Snoopy with Woodstock riding on his back was one of the new balloons for 2013.  Both looking as cute as ever!  I didn’t take a picture of the balloon after Snoopy.  It was the Macy’s star.  If I had a Red Rider BB gun I would have turned it into a “shooting” star.  After all, Macy’s did kill Marshall Field’s.  But, I don’t want to taint my holiday capitalist cheer with bad thoughts.  Santa just might read this post.


After completing the hour long shuffle, we had seen every balloon that would float down the parade route the next morning. Oh, and one last note, however big you think these balloons are, well trust me, they’re bigger.

The next day we were lucky enough to be invited to a Thanksgiving breakfast in an apartment on Central Park West.  As I watched the parade go by from the 4th floor window with a mimosa in hand, I found it all so lovely and warm and sophisticated.  But, the true magic of the holiday was what I had seen just 10 blocks north the night before.

Won’t You Be My Neighbor?

Sometimes life is stranger than fiction.  I’m realizing this more and more in New York.  As the weeks begin to pile up and I’m becoming more familiar with my new surroundings, I have realized that Manhattan sometimes does exist as an island.  Think about it, It’s not really attached to any other land masses…except by a few bridges…and because of that I believe certain events occur here that may be exclusive to this little piece of real estate.

It was the day our furniture was being delivered that we “met” our first neighbor.  Crate & Barrel was the first to arrive on our doorstep.  That was fortuitous because they had our couch…and our bed.  Now, we could at least sit and sleep.  So, there we sat on our new indigo couch watching paint dry.  No kidding, we had the slowest painter in the world and nothing else to do but watch him. Then, Keith peered out our 9th floor window and casually observed the scene in the building across the street.   “Hey, there’s a fat naked guy sitting in the window and smoking a cigarette”.  My mind immediately leapt to the classic Friends episodes, where they too, were grossly transfixed by their own naked, fat guy.  I assumed he was kidding, but, nope there he was in all his naked big belly glory just puffing away and enjoying the fresh morning air.

[Data shown]
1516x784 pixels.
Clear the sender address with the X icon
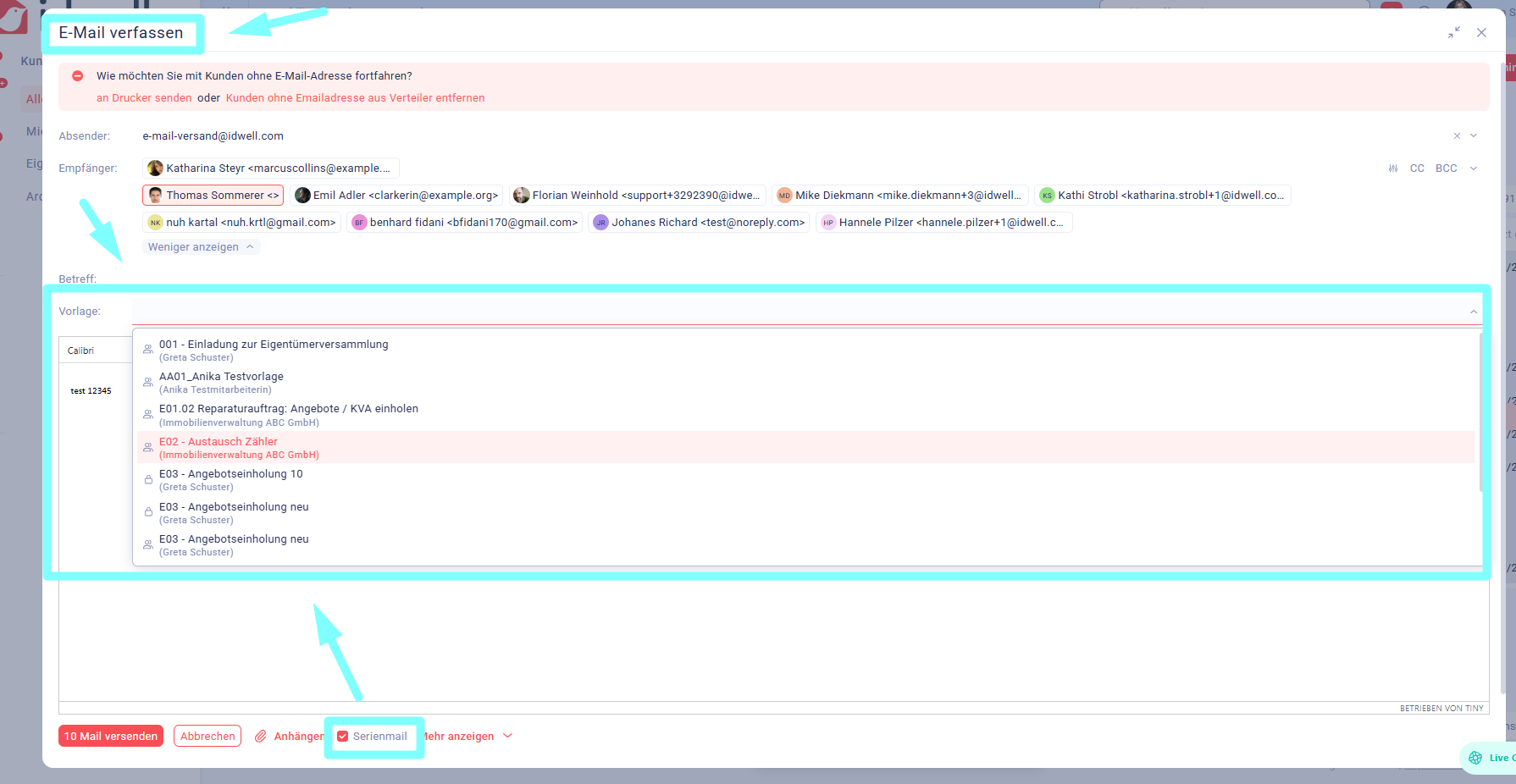coord(1457,136)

[Request A] In the New York blog post, from which floor did the writer watch the parade go by?
[Request B] Please print the New York blog post from "After completing the" to "the night before.".
[Request C] According to the New York blog post, why was it fortunate that Crate & Barrel arrived first?
The data isn't needed here.

[Written response A] The 4th floor.

[Written response B]
After completing the hour long shuffle, we had seen every balloon that would float down the parade route the next morning. Oh, and one last note, however big you think these balloons are, well trust me, they’re bigger.

The next day we were lucky enough to be invited to a Thanksgiving breakfast in an apartment on Central Park West.  As I watched the parade go by from the 4th floor window with a mimosa in hand, I found it all so lovely and warm and sophisticated.  But, the true magic of the holiday was what I had seen just 10 blocks north the night before.

[Written response C] Crate & Barrel was delivering the couch and the bed. Once those arrived, the writer and Keith could at least sit and sleep.